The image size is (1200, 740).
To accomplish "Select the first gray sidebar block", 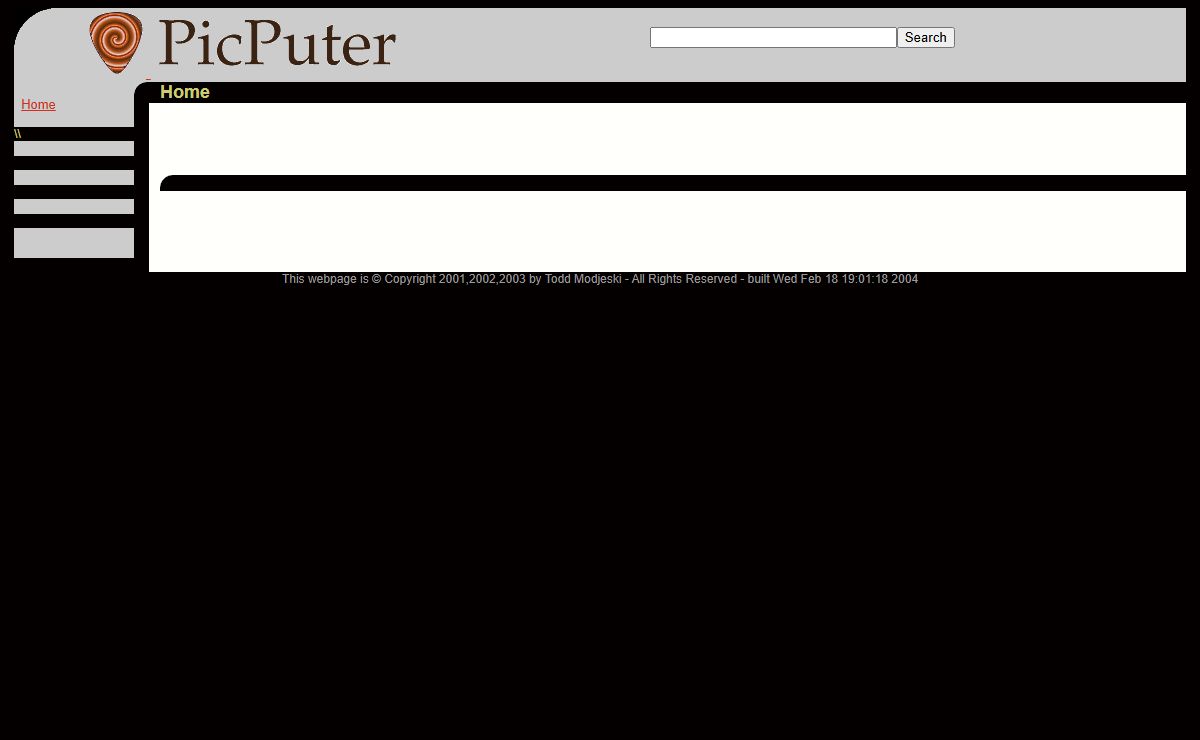I will (73, 149).
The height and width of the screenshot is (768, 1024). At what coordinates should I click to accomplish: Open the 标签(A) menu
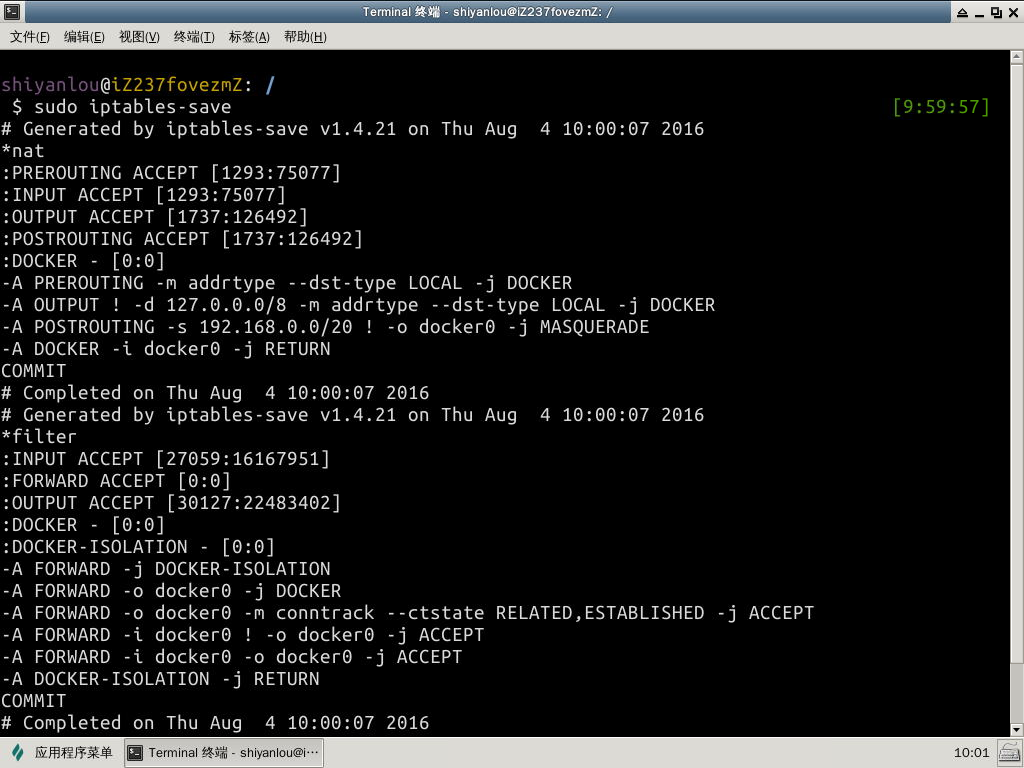coord(249,37)
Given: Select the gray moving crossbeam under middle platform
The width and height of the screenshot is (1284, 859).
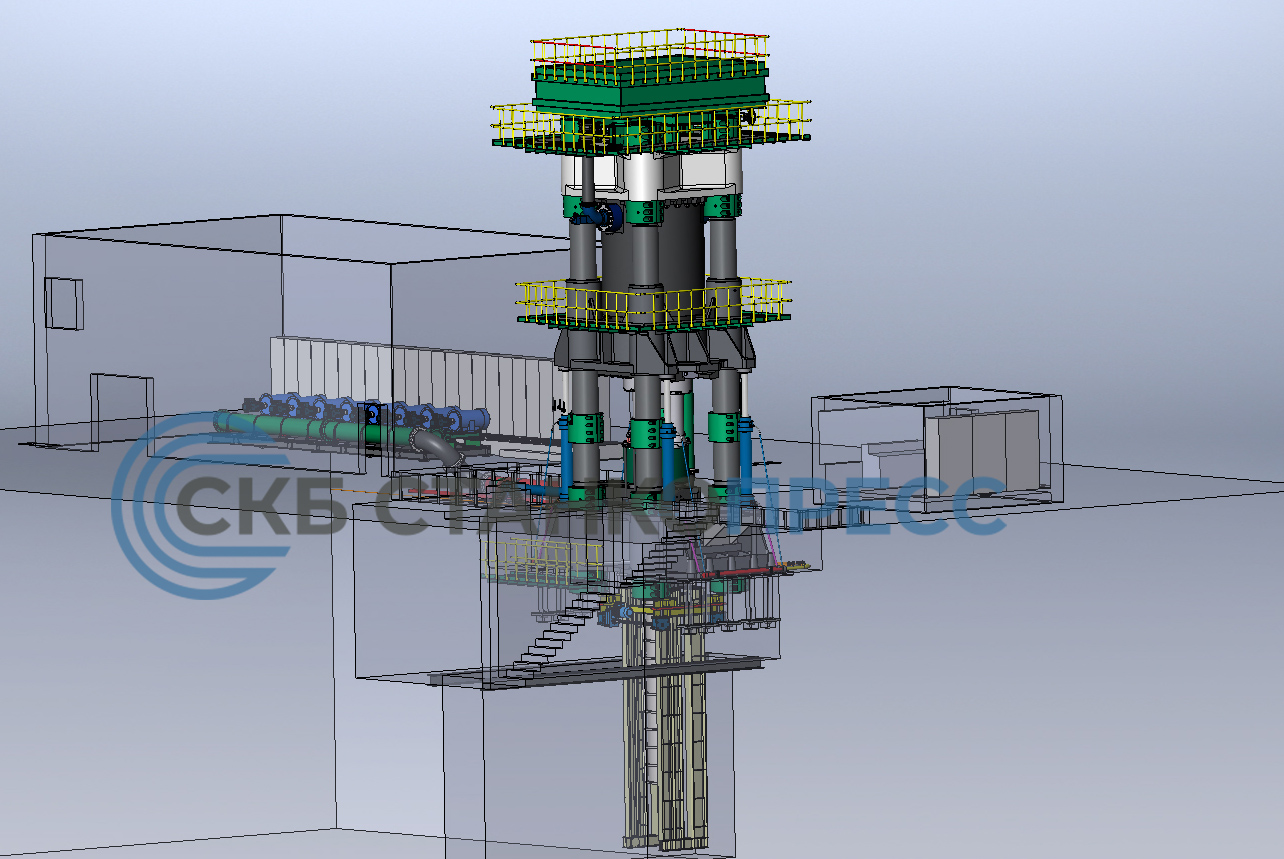Looking at the screenshot, I should (x=655, y=350).
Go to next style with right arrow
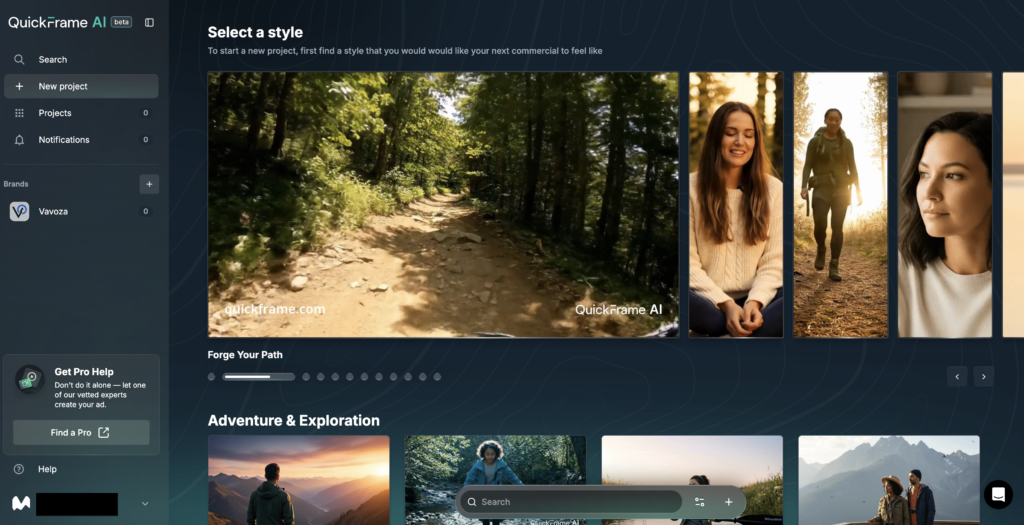 [984, 377]
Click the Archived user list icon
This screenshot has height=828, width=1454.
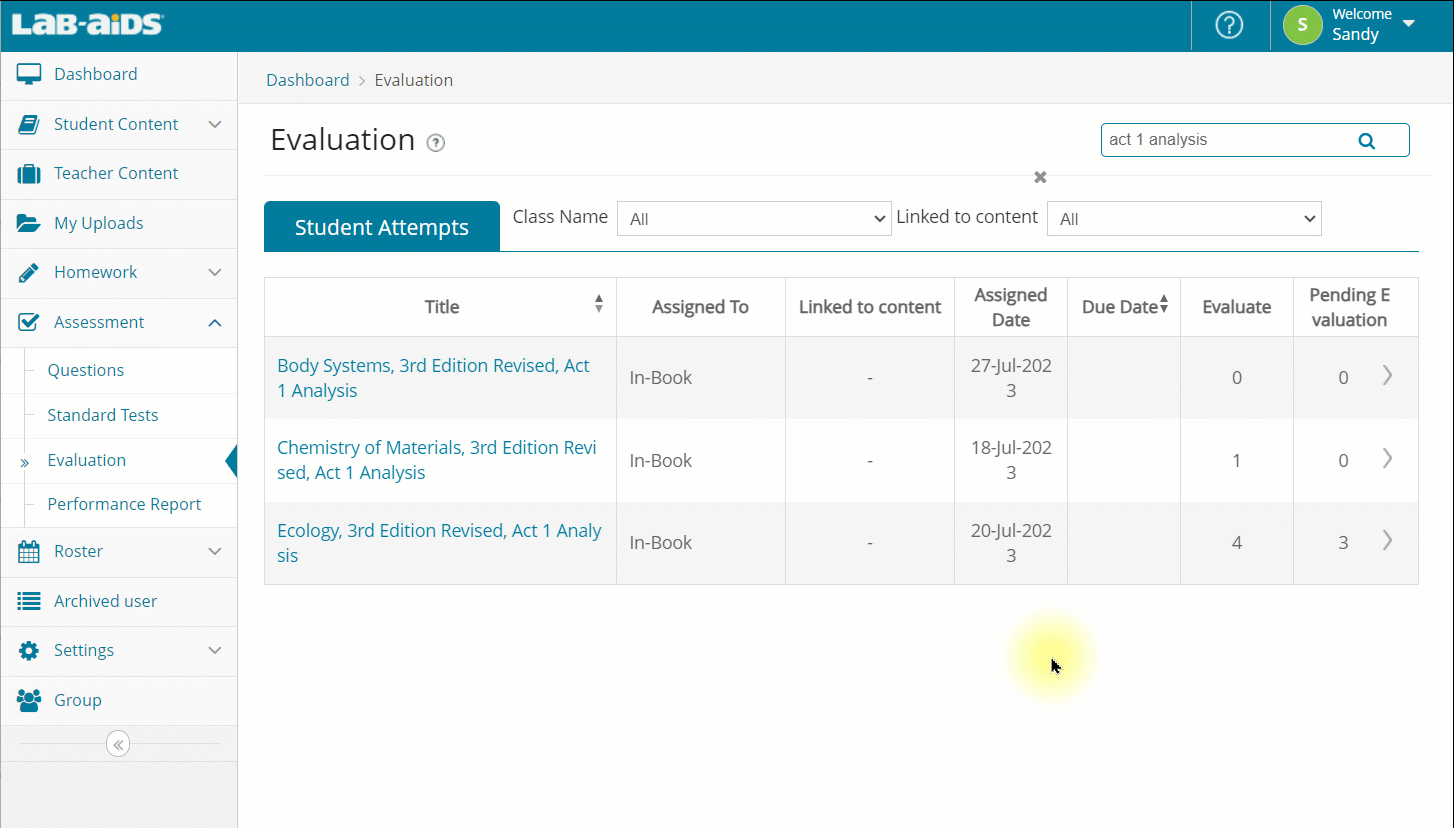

═══

- **What you should do**: The required output is every line from the one containing "Click the Archived user list icon" through the last line of the data above, restated exactly and without pictures.

- **Result of the exercise**:
Click the Archived user list icon
This screenshot has height=828, width=1454.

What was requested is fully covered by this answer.